Tuesday, 25 July 2017

Cowschwitz -- July 2017

Last month my wife and I were travelling south on the I-5 from San Francisco to Las Vegas. Like most holidays that involve me driving I was admiring the sights and looking for likely places to eat while my wife was encouraging me to slow down, stay on the correct side of the road and yellling ohmygodwhatareyoudoingweareallgoingtodie!

There was plenty to see; orchards stretching to the horizon, ten avocadoes at a roadside stall for a dollar, parched grassland and hundreds of hectares of blackened earth where another seemingly spontaneous roadside fire had taken hold. There were fire trucks continuously putting out these blazes on both the I-5 and the 101 as we travelled.

The GPS beeped to alert us that petrol and food were available ten miles ahead, but the name of the restaurant put me off and we pushed on to the next stop. I spent a few minutes wondering what sort of place would call itself Cowschwitz , sure that the negative connotations would put far more people off than those who would appreciate the “joke”. I filed it away as extremely poor marketing and soon forgot about it in the excitement of seeing a Taco Bell for the first time ever.
At Taco Bell I got myself a Double Chalupa Box, a feast which consisted of a deep fried wheat flour gordita shell filled with beef and vegetables along with two hard shell tacos and a drink the size of my head. I really wish Restraunt Brands would hurry up and bring this to our shores. The meal cost me $5, or it would have except for the annoying American habit of adding sales tax to everything, and left me unable to eat another bite.

My trip continued in this vein, cheap filling and plentiful food at every turn: hot dogs for $1.79 at the Seven Eleven, $2.99 cheeseburgers at In N Out, southern fried chicken and grits for $12 and all you can eat buffets for $25. There was so much food available for such little money that we usually weren’t even hungry when breakfast time rolled around.
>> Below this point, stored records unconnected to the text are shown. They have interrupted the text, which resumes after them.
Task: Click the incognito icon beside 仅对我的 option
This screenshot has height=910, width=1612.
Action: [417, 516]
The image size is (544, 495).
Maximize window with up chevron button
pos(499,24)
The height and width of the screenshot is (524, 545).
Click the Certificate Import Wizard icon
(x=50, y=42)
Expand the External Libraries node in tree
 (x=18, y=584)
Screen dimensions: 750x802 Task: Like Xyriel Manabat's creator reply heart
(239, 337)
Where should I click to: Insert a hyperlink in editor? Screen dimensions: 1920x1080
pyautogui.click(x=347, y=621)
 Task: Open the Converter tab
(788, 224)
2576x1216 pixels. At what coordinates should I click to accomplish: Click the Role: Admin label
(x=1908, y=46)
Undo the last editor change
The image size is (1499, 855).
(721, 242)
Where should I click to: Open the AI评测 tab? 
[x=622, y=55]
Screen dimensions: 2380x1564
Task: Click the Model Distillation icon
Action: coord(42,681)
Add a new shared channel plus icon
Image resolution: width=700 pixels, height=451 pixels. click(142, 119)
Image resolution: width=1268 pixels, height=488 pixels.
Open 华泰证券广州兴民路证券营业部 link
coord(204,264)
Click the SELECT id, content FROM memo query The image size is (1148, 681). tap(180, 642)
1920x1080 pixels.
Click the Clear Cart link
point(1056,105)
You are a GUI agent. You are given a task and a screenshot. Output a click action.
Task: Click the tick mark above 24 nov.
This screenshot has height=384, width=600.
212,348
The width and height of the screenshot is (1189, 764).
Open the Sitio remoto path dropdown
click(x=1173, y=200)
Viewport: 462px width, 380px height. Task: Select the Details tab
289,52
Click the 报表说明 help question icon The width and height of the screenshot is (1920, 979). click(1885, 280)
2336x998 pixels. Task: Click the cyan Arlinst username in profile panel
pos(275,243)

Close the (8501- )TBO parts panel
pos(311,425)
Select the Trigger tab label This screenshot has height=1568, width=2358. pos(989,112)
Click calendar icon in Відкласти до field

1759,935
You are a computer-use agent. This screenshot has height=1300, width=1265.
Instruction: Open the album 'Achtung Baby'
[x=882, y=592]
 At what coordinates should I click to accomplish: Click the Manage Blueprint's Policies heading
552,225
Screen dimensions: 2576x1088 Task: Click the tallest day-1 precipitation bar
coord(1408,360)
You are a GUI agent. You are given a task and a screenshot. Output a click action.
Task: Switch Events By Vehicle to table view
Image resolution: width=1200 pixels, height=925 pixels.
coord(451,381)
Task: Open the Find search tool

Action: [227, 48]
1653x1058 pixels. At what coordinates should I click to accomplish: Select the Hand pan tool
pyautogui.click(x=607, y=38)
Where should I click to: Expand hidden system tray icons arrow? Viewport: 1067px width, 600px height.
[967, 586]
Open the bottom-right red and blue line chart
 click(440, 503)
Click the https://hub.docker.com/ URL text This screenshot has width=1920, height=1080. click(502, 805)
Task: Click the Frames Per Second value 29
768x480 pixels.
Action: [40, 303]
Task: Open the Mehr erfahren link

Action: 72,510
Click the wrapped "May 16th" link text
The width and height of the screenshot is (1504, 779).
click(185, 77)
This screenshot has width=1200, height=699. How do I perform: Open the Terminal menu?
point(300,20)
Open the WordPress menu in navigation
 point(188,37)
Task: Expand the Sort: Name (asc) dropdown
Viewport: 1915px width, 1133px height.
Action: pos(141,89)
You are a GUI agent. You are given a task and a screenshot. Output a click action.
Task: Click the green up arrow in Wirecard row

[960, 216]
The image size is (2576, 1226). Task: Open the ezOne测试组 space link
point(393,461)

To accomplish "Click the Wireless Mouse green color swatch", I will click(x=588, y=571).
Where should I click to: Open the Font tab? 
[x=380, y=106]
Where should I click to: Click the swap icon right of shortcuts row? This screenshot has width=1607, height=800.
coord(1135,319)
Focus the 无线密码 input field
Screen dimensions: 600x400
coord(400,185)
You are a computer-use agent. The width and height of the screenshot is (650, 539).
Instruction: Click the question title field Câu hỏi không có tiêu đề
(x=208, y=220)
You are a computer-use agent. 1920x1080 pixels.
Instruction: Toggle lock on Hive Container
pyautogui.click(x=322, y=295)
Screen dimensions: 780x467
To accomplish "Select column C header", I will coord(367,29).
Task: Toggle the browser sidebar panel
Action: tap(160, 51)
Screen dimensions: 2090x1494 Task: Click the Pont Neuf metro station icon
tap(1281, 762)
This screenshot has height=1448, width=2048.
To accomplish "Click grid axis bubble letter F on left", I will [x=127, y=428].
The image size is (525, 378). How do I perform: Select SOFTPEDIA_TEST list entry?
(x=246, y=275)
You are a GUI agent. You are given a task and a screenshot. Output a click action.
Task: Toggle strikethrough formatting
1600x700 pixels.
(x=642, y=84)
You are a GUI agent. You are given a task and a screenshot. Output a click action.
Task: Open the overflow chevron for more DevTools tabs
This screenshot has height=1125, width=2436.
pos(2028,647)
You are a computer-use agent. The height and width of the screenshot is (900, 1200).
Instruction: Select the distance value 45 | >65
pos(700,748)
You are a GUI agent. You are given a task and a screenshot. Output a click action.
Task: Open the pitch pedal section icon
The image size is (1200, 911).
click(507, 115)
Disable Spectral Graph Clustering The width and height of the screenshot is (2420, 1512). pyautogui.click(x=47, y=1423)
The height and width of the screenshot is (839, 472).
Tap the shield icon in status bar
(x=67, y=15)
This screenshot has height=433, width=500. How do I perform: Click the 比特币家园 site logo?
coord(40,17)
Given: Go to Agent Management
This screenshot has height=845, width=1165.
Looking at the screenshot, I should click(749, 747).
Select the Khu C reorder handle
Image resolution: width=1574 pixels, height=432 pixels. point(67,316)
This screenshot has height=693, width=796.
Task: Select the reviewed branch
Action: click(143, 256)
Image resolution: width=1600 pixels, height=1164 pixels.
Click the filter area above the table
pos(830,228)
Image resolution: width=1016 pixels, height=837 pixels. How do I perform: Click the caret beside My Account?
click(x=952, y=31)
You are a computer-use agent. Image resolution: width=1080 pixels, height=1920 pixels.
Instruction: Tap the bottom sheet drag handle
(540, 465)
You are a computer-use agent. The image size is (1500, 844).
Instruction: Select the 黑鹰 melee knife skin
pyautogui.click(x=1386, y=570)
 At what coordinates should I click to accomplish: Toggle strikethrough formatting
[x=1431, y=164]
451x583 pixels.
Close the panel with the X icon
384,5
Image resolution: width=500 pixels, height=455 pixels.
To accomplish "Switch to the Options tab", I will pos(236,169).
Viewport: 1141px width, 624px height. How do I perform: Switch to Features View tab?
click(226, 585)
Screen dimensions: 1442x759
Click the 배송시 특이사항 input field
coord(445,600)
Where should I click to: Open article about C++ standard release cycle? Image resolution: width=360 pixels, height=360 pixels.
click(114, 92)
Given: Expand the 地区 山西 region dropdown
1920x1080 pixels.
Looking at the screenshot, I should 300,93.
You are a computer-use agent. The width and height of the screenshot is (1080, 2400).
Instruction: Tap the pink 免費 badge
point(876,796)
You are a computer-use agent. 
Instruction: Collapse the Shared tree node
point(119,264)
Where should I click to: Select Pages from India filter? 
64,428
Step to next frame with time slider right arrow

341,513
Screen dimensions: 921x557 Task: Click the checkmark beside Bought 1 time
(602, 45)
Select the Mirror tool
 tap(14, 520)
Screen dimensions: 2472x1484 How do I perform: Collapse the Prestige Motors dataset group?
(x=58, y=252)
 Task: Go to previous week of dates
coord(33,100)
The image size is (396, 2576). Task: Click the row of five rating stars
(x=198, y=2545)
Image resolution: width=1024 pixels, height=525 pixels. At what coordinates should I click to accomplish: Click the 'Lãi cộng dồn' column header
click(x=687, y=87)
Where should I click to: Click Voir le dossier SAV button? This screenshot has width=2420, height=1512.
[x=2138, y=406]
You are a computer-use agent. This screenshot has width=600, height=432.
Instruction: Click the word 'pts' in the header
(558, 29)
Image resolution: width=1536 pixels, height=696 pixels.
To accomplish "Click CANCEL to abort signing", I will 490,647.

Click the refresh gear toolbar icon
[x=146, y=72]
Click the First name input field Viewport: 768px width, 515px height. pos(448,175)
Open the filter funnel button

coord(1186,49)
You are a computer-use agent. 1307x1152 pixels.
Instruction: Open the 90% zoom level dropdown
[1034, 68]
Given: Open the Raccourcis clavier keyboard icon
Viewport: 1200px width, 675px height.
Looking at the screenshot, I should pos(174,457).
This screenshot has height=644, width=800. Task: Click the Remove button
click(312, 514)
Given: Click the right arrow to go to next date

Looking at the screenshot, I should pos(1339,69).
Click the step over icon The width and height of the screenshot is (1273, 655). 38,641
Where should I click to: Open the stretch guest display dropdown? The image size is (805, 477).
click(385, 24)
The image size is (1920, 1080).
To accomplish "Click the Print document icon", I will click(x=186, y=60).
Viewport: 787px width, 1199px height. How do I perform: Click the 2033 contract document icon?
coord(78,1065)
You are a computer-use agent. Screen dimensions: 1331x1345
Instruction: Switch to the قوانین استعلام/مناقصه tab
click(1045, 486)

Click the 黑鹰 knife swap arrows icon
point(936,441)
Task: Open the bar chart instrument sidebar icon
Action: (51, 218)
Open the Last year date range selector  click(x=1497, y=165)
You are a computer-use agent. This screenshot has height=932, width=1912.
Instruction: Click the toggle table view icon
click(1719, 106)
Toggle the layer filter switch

When I got home I came across the snap I took of the GPS when it alerted me to Cowschwitz, and a quick google soon revealed that what I had passed was in fact Harris Ranch. It’s California’s largest beef producer and the largest ranch on the West Coast, producing  150 million pounds of beef per year. Cowschwitz is a phrase coined by animal rights activists to convey their distaste at the feedlot system of raising beef, drawing parallels between the feedlot and war time death camps.  Getting that phrase on a GPS map stopped me from going to California’s sixth busiest restaurant (57th busiest in the entire USA).

The feedlot was empty when we drove past so I didn’t see what the activists are upset about, but I do see that animal behaviour expert Temple Grandin calls the phrase “cowschwitz” a public misperception, saying that Harris Ranch does a great job of looking after its animals.
There are many reasons food is so cheap and readily available in America, and one of those reasons is highly efficient production on a truly massive scale.

It’s all very well to hold your nose as you drive down the I-5 and mock the farmers based on nothing more than an impression gained as you whiz past at 70mph, but I wonder how many Americans would be willing to forgo their affordable cheeseburgers and cheap Taco Bell in return for a less intensive pastoral based farming system.